Update. The challenge set below has been responded to by Scott Currie who also happens to be the inventor of BIML. He has made his work available at https://github.com/bimlscript/BETDPI
In February 2004 I joined a company called Conchango and had the pleasure of working with some very very smart people (Mick Horne, Dan Perrin, Pete Spencer, Paul Mcmillan, Steve Wright amongst others) who schooled me in the ways and means of building data integration solutions. One piece of IP that Conchango had revolved around a means of transporting a collection of data files in a well-known format. We called it the "Generic Feed Interface" and it broke down like this:
- Data was kept in CSV files. There was no limit to how many files were in a collection.
- Each collection had two extra files, an inventory file and a metadata file. Both of these were also CSV files.
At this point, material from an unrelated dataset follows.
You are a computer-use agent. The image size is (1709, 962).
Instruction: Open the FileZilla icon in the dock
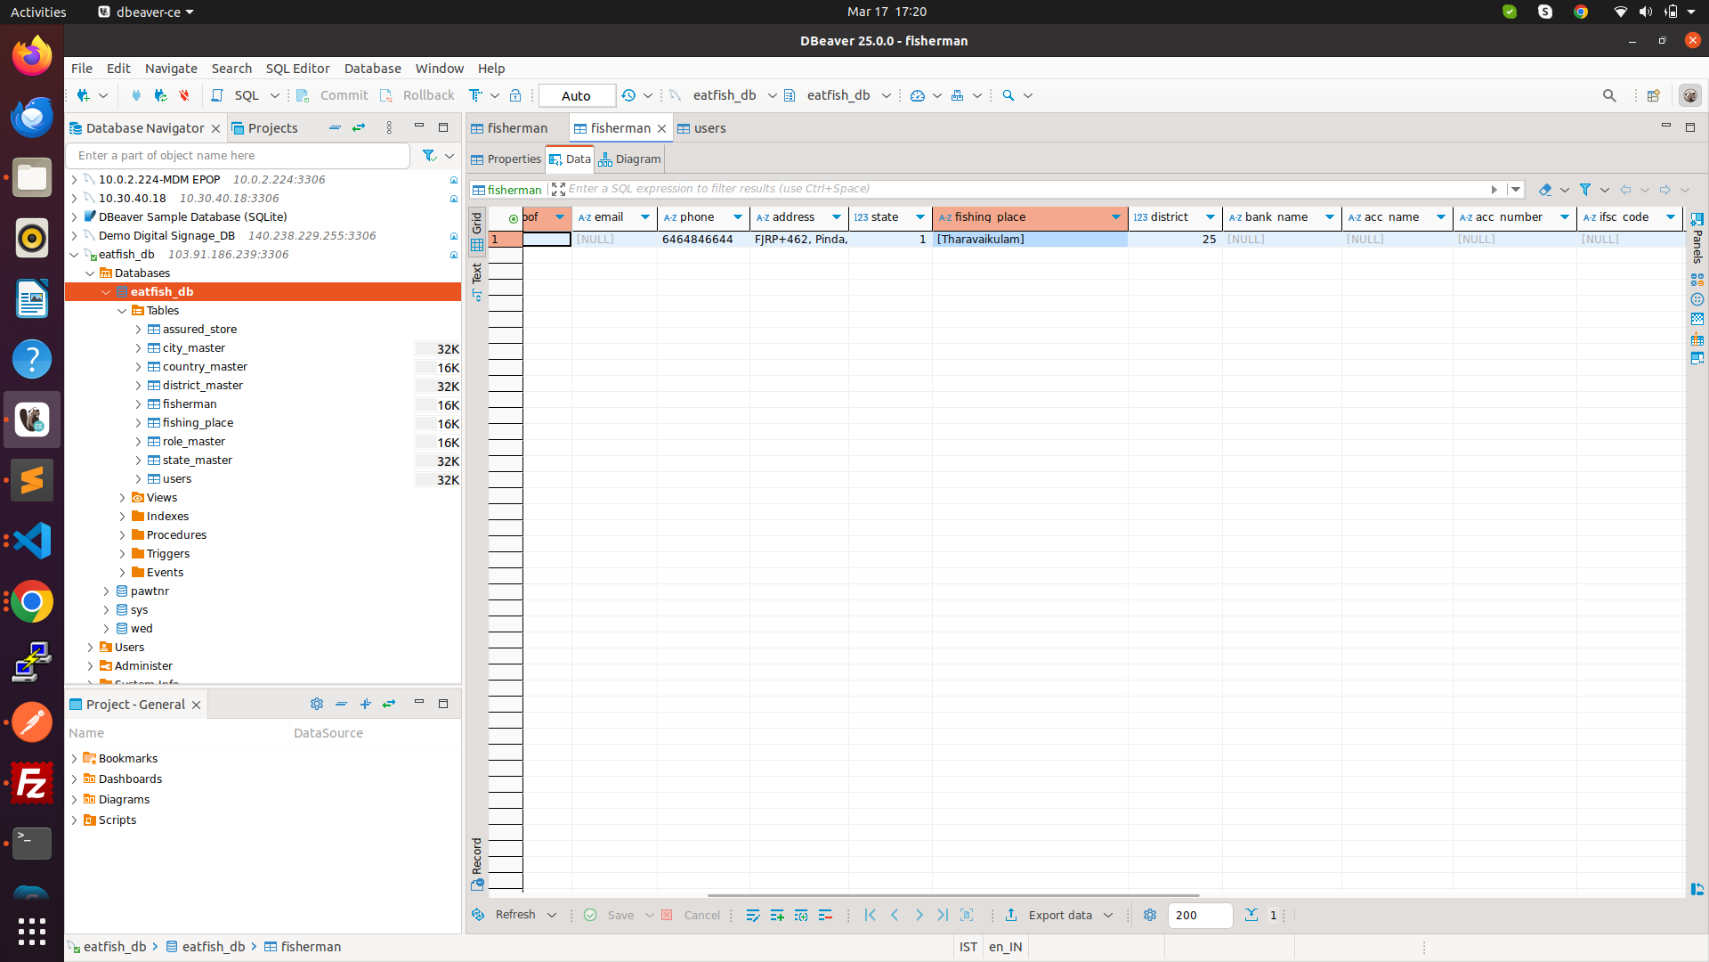(x=32, y=784)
- The inventory file listed all of the data files
- The metadata file defined the data type of each column in each data file
Here’s a very simple example of what this looked like, a collection consisting of one datafile:
As well as this format of defining data our tangible IP consisted of two DTS packages that could:
- be pointed at a database and produce such a collection
- be given a collection and import it into a specified database, creating target tables if required
This was used to extract data from systems of record which could then later be imported elsewhere for additional processing (e.g. as a source for a data warehouse). We liked this approach because we were loosely-coupling our data warehouse from the systems-of-record, this brought benefits such as the ability to extract data from source at a different time from which it was loaded into the target. It was a great piece of IP and was used at a time which heralded a very successful period for us in the Microsoft BI space. Doubtless many of you reading this have invented and/or used similar mechanisms for moving data.
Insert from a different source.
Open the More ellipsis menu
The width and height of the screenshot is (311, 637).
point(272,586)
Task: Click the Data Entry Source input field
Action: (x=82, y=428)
It was with interest then that earlier this week I was alerted (by Matt Smith) to an effort to achieve the same called Tabular Data Package.
Tabular Data Packages include a JSON file for the same as which we used the Inventory and Metadata file but nevertheless its the same basic concept, it is a well-known format for transporting data in human-readable files. Tabular Data Packages are advocated by the Open Data Institute, see Jeni Tennison's blog post on the subject 2014: The Year of CSV.
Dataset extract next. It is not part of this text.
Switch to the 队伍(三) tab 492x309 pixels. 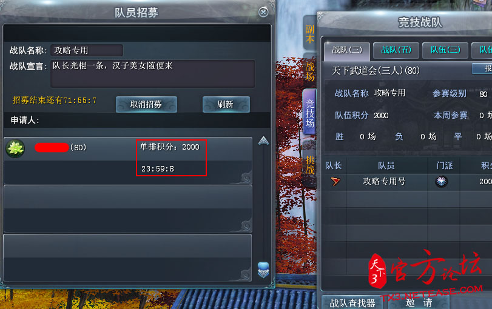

It occurs to me that it would be really useful to have a couple of SSIS packages that work with a Tabular Data Package in the same manner that our DTS packages worked with our data files collection all those years ago. Then again, using the SSIS object model to dynamically generate packages based on some known metadata (which is what would be required here) is notoriously difficult, better would be if there existed a code-generation tool for SSIS packages. Luckily such a thing exists, its called BIML, it is free and is becoming a very very popular means for developing SSIS solutions.
Therefore I’m issuing a friendly challenge. Can anyone out there build a BIML script that can, given a database connection string, generate a Tabular Data Package containing all the data in that database? Furthermore, can someone also build a BIML script that can consume a Tabular Data Package and push all the data therein into a SQL Server database?
The challenge is set. Is anyone game?